Bertelsmann's role in Nazi propaganda had much to do with Heinrich Mohn, who in 1921 took over the family business, then a small publisher of religious texts and hymn books. The man, the company and that region of Germany were imbued with a conservative Protestantism that looked forward to a new, strong state that would reinstate traditional "folkish" German values. That outlook fitted perfectly with that of the Nazi party, which took power in 1933.

Until 1924, Mr Mohn was a member of the German National People's Party, which was largely taken over by the National Socialists. He also joined a scheme that financially supported the SS. Although Mr Mohn was never a member of Adolf Hitler's party, he was sympathetic to it and saw an ideological and business opportunity in its rise to power.

The company outsourced some work and it was in the Baltic cities of Riga and Vilnius that the researchers found that slave Jewish labour was used. Professor Frei said: "The whole post-war image of Bertelsmann was built on a perception that was created after the war. It was possible because there was a significant loss of interest and loss of understanding."

The younger Mr Mohn was not involved with the company during the war but when he returned to Germany in 1946, he took over a firm that had many of the same pro-Nazi managers in place. He says he rarely discussed the war with his father and was not aware of its links with the Nazis.

Professor Frei said: "After 1945, Germans interpreted themselves as the first victims of Nazis. They did not want to accept what they had done before. After such a total defeat, people reinterpret their lives."

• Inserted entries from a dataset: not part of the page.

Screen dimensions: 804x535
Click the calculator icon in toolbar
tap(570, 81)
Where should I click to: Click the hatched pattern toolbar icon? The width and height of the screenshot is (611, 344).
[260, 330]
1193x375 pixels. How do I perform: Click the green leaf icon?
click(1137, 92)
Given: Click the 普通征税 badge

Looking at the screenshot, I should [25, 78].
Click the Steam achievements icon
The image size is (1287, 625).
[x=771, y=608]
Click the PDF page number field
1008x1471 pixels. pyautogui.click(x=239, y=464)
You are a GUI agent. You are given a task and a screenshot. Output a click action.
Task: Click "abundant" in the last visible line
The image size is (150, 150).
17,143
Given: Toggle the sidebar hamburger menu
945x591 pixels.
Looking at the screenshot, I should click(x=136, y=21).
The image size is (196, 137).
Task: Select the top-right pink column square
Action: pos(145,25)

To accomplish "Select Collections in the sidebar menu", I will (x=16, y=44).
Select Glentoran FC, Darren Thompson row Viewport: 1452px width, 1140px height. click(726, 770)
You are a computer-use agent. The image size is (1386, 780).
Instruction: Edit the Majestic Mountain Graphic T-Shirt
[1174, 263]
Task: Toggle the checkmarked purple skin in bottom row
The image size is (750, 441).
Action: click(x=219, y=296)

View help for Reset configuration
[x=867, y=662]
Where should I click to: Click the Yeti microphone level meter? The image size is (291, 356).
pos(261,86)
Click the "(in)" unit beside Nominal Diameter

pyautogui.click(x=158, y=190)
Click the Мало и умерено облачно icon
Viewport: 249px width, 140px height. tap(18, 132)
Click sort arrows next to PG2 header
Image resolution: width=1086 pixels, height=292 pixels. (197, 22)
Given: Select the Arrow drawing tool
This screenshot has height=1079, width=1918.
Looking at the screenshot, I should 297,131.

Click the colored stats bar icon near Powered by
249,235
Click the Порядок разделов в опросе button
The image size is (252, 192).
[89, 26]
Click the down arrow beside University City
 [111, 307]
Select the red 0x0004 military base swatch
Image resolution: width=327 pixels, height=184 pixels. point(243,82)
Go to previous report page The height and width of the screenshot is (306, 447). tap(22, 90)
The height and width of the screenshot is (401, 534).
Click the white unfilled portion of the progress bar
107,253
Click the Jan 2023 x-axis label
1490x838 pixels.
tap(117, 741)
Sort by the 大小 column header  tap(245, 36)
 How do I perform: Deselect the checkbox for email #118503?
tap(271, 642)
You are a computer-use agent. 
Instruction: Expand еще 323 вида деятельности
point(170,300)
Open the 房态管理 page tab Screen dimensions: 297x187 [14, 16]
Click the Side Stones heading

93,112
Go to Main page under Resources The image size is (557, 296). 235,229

BLACKLIST TAINTED BY THE NAZIS

Bertelsmann

The world's largest book publisher insisted for years that it had opposed the Nazi regime, but a new company history says that it benefited from the use of Jewish slave labour and exploited the war so that it could grow from a small provincial firm into the biggest supplier of literature to Hitler's troops.

Deutsche Bank

Germany's largest financial institution became implicated in the expropriation of Jewish-owned enterprises during the Nazi dictatorship.It was not until 1999 that Deutsche Bank admitted its involvement in funding the construction of Auschwitz, the concentration camp where 1.5 million people died.

Degussa

Degussa, one of Germany's oldest companies, admitted in 1997 that it had probably been involved in melting down gold taken from Jewish concentration camp victims. Degussa was under international pressure to admit its part in the affair after years during which it proclaimed its innocence. The precious metals company has also paid compensation to about 500 Auschwitz prisoners reported to have worked for it in a tyre factory.

Siemens

In 1998, the company expressed "deepest regret" for the use of slave labour – an estimated 50,000 workers – to build underground and electronics factories for the Nazi war effort. The company claims, however, that it was forced to do so by the Nazis to fulfil wartime production goals.

Daimler

Daimler was one of the first companies to commission an independent history of its wartime activities, opening its archives to historians in the early 1980s. It has voluntarily paid out more than £6m in compensation to former slave workers, and has initiated contacts with hundreds of former forced labourers.

Volkswagen

The history of Volkswagen's involvement in the Nazi regime was published in 1996 after the company commissioned independent research. Its findings give details of how Hitler commissioned the Beetle and then ordered the building of Kraft durch Freude Stadt – Strength-through-Joy Town – to house the workers. The production lines were staffed with Jewish inmates of Auschwitz concentration camp.